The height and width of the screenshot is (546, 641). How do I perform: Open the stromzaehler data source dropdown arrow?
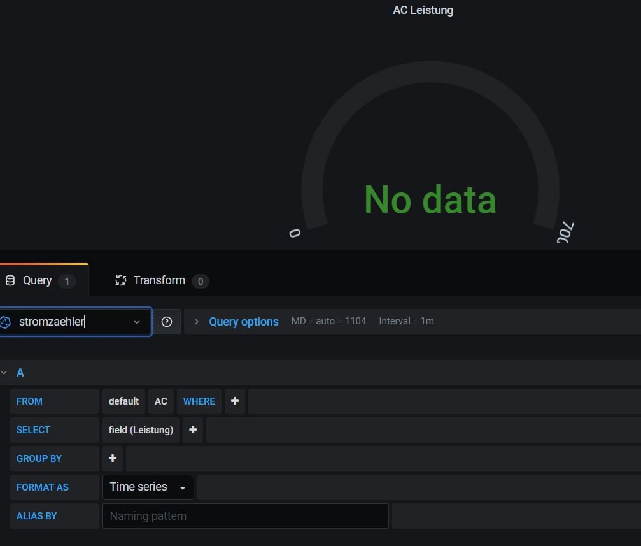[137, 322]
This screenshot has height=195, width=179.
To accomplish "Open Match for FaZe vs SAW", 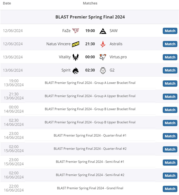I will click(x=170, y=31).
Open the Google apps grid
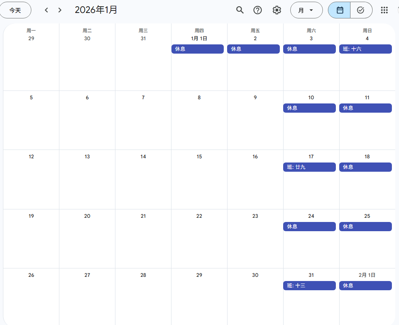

════════

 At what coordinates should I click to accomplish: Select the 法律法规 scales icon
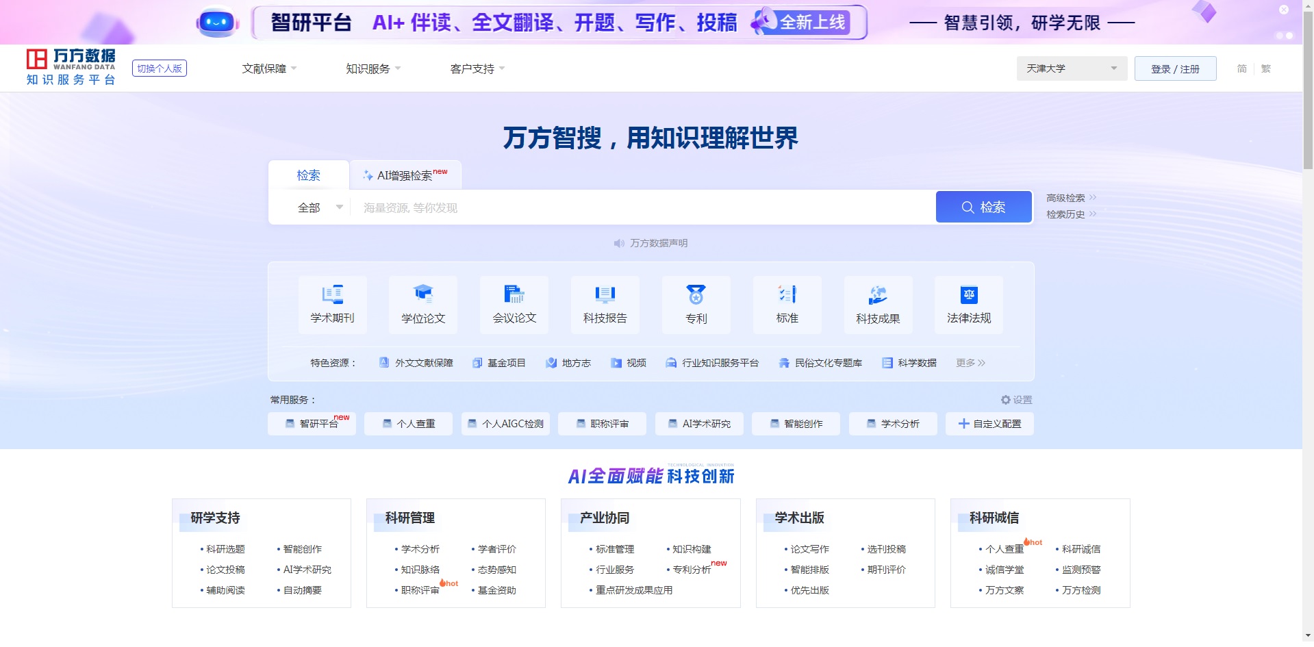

════════

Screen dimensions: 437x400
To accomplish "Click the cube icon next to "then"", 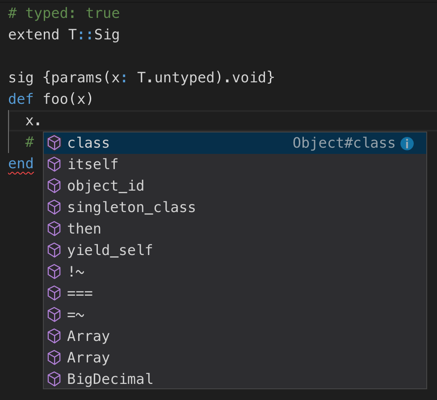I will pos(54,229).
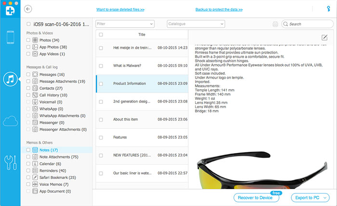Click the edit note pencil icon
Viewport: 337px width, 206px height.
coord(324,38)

════════

● SHORT EXERCISE: How many of the lines above contain the string "width", with case counting? Give only the tally.

● RESULT FOR THIS EXERCISE: 3